_What the exercise asks_
Output the items from the line containing "<< (241, 808)" through the line containing "Power Supply (30, 284)", both included, as a two-column CSV with the columns item_text and coordinates and one row per item. Put each item's text and its answer in separate quoted fields, replacing any line breaks with spaces.
##### Given information
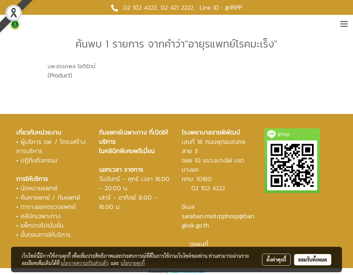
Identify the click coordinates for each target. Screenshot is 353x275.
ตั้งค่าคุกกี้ (276, 259)
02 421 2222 (177, 7)
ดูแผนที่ (199, 243)
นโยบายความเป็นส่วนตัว (85, 263)
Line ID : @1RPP (221, 7)
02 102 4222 (208, 188)
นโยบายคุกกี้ (133, 263)
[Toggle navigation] (344, 24)
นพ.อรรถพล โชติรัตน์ (71, 66)
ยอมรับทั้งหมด (312, 259)
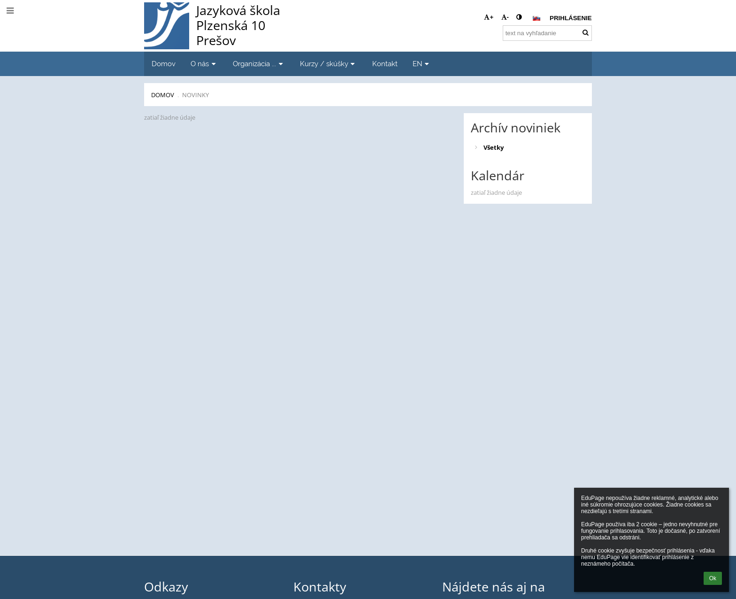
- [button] (505, 17)
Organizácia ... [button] (259, 64)
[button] (536, 18)
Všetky (493, 147)
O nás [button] (204, 64)
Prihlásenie (571, 18)
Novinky (195, 95)
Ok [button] (712, 578)
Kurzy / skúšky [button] (328, 64)
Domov (162, 95)
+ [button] (488, 17)
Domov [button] (164, 64)
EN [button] (422, 64)
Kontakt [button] (385, 64)
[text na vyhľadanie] (547, 33)
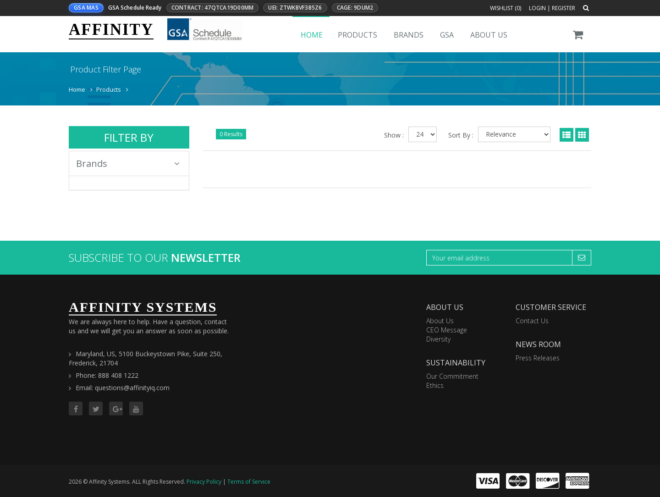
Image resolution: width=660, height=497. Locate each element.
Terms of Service (248, 482)
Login (537, 8)
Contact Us (532, 320)
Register (563, 8)
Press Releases (538, 357)
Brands (409, 35)
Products (357, 35)
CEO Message (446, 330)
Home (312, 35)
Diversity (438, 339)
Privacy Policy (204, 482)
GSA (447, 35)
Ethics (435, 385)
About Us (488, 35)
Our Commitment (452, 376)
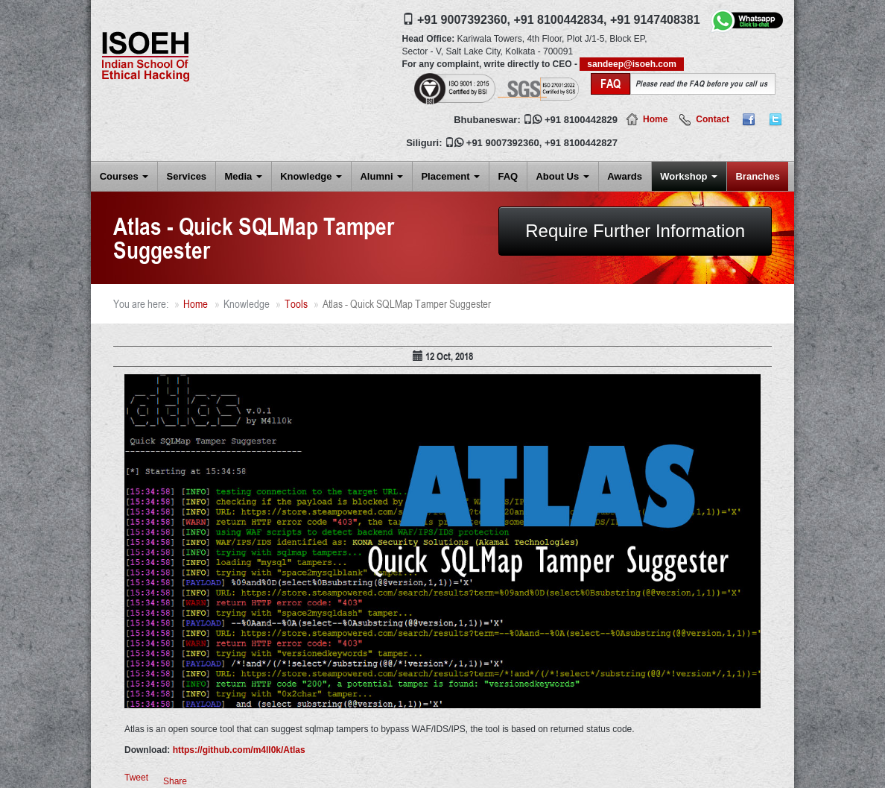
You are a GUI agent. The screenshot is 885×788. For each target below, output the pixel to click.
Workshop (688, 176)
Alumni (381, 176)
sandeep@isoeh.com (631, 64)
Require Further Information (635, 231)
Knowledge (311, 176)
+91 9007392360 (502, 142)
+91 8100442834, (559, 19)
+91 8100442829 (581, 119)
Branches (757, 176)
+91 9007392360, (463, 19)
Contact (712, 119)
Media (242, 176)
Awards (624, 176)
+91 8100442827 (581, 142)
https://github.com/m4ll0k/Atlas (239, 750)
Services (187, 176)
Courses (124, 176)
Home (655, 119)
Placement (450, 176)
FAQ (508, 176)
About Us (562, 176)
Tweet (136, 777)
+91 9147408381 (655, 19)
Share (175, 781)
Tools (296, 304)
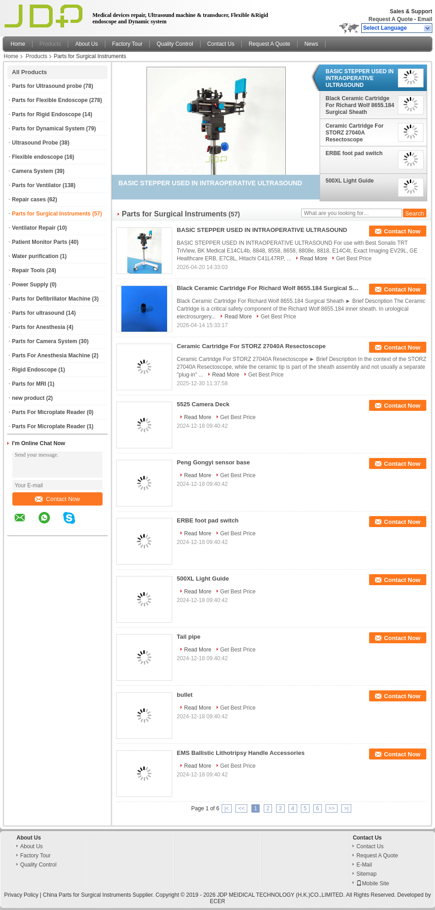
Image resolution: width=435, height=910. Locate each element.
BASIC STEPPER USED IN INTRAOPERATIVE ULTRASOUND (360, 78)
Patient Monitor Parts (39, 242)
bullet (185, 694)
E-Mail (364, 865)
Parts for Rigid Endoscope (46, 114)
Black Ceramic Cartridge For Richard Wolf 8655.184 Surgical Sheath (360, 105)
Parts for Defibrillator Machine (51, 299)
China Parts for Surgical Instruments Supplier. (99, 895)
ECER (217, 901)
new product (28, 398)
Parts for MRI (29, 384)
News (311, 44)
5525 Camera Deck (203, 404)
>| (346, 808)
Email (425, 19)
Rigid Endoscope (34, 369)
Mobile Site (372, 883)
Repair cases (29, 199)
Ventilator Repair (33, 228)
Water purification (35, 256)
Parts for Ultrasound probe (47, 86)
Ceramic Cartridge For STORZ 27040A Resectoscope (355, 133)
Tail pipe (189, 636)
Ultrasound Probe (35, 143)
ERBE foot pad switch (354, 153)
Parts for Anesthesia (38, 327)
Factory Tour (127, 44)
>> (331, 808)
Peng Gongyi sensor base (213, 462)
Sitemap (366, 874)
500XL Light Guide (350, 181)
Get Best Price (353, 258)
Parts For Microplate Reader (48, 412)
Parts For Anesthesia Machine (51, 355)
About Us (86, 44)
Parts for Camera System (44, 341)
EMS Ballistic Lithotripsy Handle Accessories (240, 752)
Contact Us (220, 44)
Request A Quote (391, 19)
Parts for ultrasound (38, 313)
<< (241, 808)
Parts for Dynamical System (48, 128)
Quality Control (175, 44)
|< (226, 808)
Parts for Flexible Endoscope (49, 100)
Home (18, 44)
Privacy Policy (21, 895)
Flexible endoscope (37, 157)
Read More (313, 258)
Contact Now (57, 498)
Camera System (32, 171)
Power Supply (30, 284)
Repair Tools (28, 270)
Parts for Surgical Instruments (51, 213)
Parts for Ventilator (36, 185)
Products (50, 44)
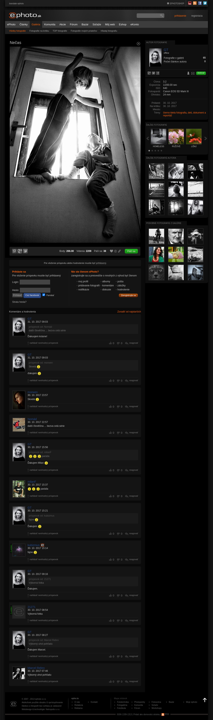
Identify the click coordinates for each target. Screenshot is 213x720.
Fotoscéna (156, 702)
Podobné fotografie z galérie (163, 223)
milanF (32, 481)
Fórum (74, 24)
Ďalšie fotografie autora (161, 158)
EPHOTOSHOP (177, 3)
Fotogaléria (122, 705)
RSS (165, 714)
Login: (15, 282)
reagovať (133, 343)
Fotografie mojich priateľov (84, 31)
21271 (32, 607)
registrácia (196, 15)
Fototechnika (123, 702)
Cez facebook (32, 295)
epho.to (75, 698)
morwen (33, 392)
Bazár (85, 24)
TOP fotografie (60, 31)
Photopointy (139, 702)
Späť (148, 138)
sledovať (201, 73)
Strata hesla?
##########
_Response to this task_
item_text,coordinates
"<<","(241, 808)"
"Parts for Dynamical System","(48, 128)"
"Quality Control","(175, 44)"
"|<","(226, 808)"
"Parts for Flexible Endoscope","(49, 100)"
"Home","(18, 44)"
"Privacy Policy","(21, 895)"
"Flexible endoscope","(37, 157)"
"Read More","(313, 258)"
"Contact Now","(57, 498)"
"Camera System","(32, 171)"
"Power Supply","(30, 284)"